Setelah melewati jembatan yang melintasi sungai besar pembelah desa, Firda mulai sedikit menurunkan kecepatan laju motornya. Beberapa puluh meter kemudian, dia pun menghentikan motornya, lalu memarkirkannya di pinggir jalan yang bersebelahan dengan lapangan desa.
Lapangan sepak bola itu selalu ramai karena menjadi salah satu sarana rekreasi dan olah raga hampir seluruh warga desa. Tak jarang remaja-remaja dari desa sebelah pun main ke sana. Lapangan sepak bola yang menjadi kebanggaan semua warga itu, merupakan hibah dari Pak Kades.
Kedermawanan Pak Kades telah membuat dirinya kembali menjabat kepala desa untuk ketiga kalinya. Andai jabatan kepala desa tidak dibatasi undang-undang, mungkin beliau akan jadi orang nomor satu di desanya seumur hidup.
Semua warga sangat mencintai Pak Mukhsin, sebagai pribadi juga sebagai kepala desa. Semua orang memprediksi akan sulit menemukan penggantinya kelak, kecuali Yulia, anak kedua Pak Kades. Namun sayang, sejak dulu Yulia sudah menolaknya karena dia memang tidak berminat jadi aparat. Yulia terlanjur nyaman menjadi pengusaha dan pebisnis.

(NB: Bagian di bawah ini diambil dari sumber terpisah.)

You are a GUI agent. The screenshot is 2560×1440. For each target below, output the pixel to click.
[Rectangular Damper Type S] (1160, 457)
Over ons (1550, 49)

Sore itu pun lapangan yang mereka sebut Lapangan Mukhsin sedang ramai oleh muda-mudi kampung. Sebagian ada yang berlatih sepak bola, lari-lari di pinggir lapangan dan sekitarnya dan aktifitas olah raga kecil lainnya. Walau terkadang tidak semua memakai pakaian olah raga.

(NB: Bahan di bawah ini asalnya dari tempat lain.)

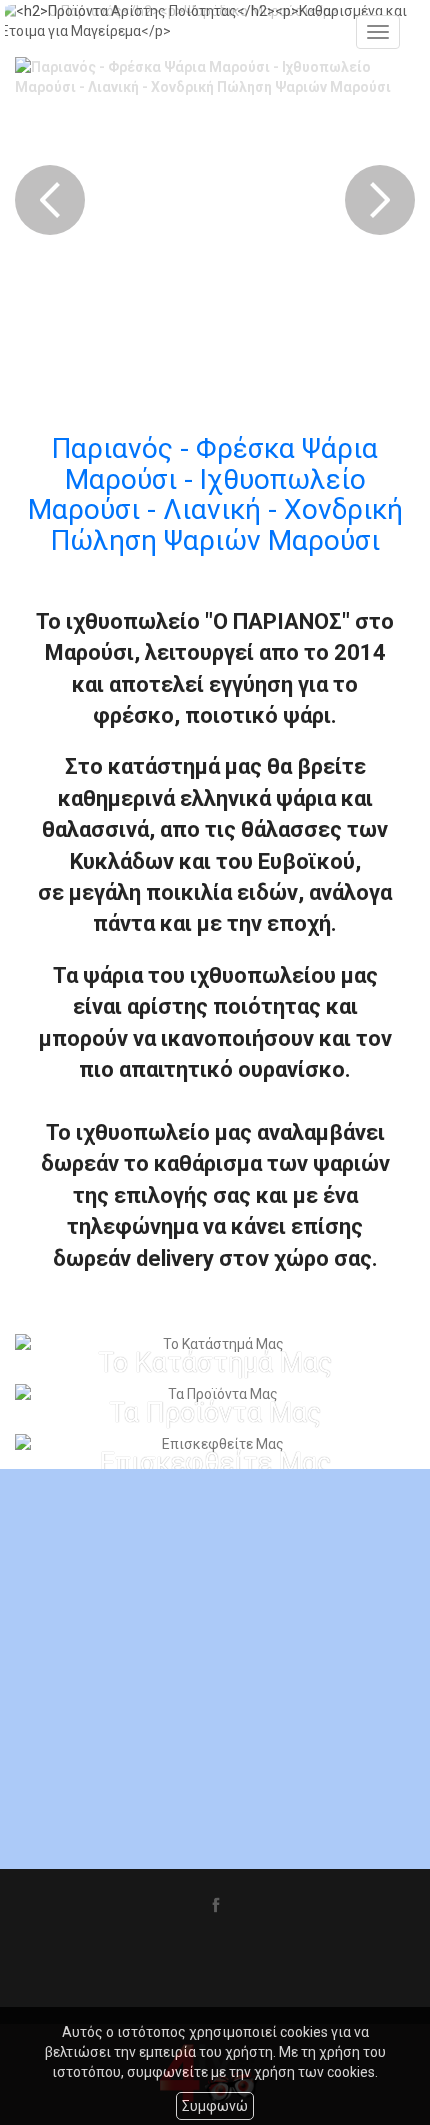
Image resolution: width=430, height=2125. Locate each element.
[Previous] (50, 200)
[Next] (380, 200)
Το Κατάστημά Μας (215, 1364)
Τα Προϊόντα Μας (215, 1414)
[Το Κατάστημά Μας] (215, 1344)
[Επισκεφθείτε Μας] (215, 1444)
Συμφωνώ (215, 2106)
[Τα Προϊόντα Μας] (215, 1394)
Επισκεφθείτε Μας (215, 1464)
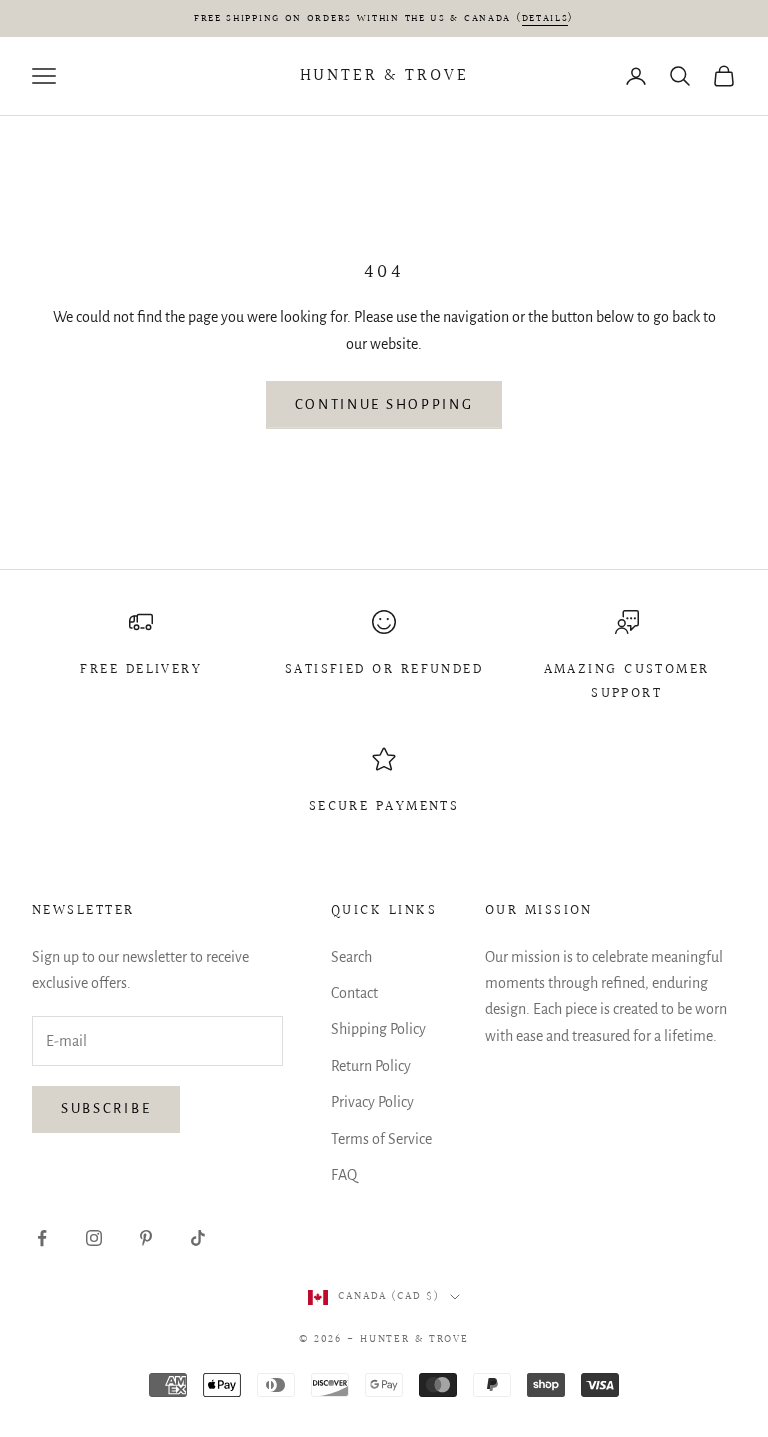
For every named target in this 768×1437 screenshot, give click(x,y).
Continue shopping (384, 404)
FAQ (344, 1175)
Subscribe (106, 1108)
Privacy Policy (372, 1102)
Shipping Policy (378, 1029)
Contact (354, 993)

Sebagian yang lainnya terlihat hanya kumpul-kumpul sambil duduk-duduk santai di pinggir lapang bercengkerama dengan kelompoknya. Ada juga beberapa pasang muda-muda yang memisahkan diri duduk dan berdiri berduaan.
Tidak bisa dipungkiri Lapangan Mukhsin sering dijadikan sarana mencari jodoh atau sekedar PDKT antar sesama remaja kampung. Tidak sedikit yang berawal dari kenalan di tempat ini, berakhir di pelaminan. Firda dan Arman pun memulai segala ceritanya dari insiden yang terjadi di lapangan ini.
Tidak hanya itu, segala kegiatan desa yang melibatkan massa banyak pun selalu diadakan di lapangan ini. Tak jarang juga menjadi tempat kampanye caleg tingkat kabupaten maupun provinsi yang mengerahkan warga dari beberapa kecamatan terdekat.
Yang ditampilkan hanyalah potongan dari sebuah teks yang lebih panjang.